When Faull bought the company in 2000 from his partner (Gauci) in Hong Kong, even though there were only three hotels on the books at that stage, he understood the importance of being a branded hotel company.
“I realized that branding is key, was key and still is key for the business.”
Faull believes that the secret to doing business in China is to understand and respect the culture.
“The (Chinese) economy is warming up — it hasn’t even got into full swing yet. I see a tremendous future. I am at the moment discussing with two or three groups a jointventure approach to China, because everything must be a JV,” he said.
“Most people look at a JV from an investment point of view. I’m looking at it from a management point of view. I’m concluding a deal by mid2018 and then I will start an aggressive expansion in China.”
he location and type of hotel for the expansion will depend on the particular partner.
“The more you learn about China, the less you know,” said Faull.
“What I have found in China is that there are three time periods (representative) of China’s development.”
One is the older age group, which came through the “cultural revolution (1966-76)”, he said. The next group, as Faull sees it, are people in the 45-60 age group.
“And now we have the new era — I don’t like using words like millennial — the 20- to 45-year-olds who have an international education. There is a huge number studying overseas, but you don’t need to be studying overseas to become a global person,” he said.

RECORD EXCERPTS:
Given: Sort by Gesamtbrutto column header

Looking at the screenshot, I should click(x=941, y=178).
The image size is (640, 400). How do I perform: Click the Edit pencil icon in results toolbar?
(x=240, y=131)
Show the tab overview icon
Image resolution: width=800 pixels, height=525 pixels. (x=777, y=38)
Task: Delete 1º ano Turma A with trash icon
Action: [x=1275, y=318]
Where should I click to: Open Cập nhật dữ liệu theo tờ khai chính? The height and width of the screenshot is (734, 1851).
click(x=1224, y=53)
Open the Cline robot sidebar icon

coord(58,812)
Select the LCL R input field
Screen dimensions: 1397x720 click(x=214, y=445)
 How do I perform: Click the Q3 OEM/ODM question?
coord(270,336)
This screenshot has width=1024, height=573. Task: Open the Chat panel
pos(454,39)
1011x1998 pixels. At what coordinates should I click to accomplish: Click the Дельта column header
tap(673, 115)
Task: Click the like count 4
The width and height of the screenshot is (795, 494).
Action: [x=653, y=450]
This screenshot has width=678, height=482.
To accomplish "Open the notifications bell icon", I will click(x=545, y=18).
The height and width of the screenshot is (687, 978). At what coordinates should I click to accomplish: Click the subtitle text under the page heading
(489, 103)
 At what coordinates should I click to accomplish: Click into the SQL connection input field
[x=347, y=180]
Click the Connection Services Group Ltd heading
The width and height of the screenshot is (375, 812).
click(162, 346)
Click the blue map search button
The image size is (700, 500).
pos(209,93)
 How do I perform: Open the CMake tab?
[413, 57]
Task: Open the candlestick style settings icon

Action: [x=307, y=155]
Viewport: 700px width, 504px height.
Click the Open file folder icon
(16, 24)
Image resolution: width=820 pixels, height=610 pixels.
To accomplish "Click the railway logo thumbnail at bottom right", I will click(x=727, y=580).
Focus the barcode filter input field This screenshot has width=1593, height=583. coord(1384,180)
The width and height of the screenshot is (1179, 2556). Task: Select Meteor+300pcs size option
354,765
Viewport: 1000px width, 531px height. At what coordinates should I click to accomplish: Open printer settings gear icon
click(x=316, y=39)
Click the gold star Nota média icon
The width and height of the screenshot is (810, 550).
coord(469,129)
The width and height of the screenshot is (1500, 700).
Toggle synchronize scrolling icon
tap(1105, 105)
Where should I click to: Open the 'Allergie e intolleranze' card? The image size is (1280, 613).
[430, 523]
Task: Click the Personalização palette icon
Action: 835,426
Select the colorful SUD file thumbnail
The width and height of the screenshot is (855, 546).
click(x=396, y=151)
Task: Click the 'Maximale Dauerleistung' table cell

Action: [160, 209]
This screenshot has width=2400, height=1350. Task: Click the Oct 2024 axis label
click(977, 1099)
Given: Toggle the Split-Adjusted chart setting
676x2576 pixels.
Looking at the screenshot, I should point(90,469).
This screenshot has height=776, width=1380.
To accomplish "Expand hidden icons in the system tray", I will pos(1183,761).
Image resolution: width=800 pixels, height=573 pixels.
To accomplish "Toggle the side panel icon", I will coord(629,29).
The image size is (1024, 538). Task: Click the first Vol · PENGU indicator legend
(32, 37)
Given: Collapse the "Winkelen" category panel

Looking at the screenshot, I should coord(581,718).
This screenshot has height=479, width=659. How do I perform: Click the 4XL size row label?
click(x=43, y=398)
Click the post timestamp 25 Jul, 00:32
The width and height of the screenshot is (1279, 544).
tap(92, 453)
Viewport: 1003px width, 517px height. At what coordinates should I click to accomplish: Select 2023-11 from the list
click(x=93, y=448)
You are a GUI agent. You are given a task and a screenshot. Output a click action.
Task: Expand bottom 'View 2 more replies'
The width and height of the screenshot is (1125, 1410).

THE TASK:
Transcribe the passage above on Faull's hotel business in China, from "he location and" up to and including "45-60 age group.".

RESPONSE TO THE EXERCISE:
he location and type of hotel for the expansion will depend on the particular partner.
“The more you learn about China, the less you know,” said Faull.
“What I have found in China is that there are three time periods (representative) of China’s development.”
One is the older age group, which came through the “cultural revolution (1966-76)”, he said. The next group, as Faull sees it, are people in the 45-60 age group.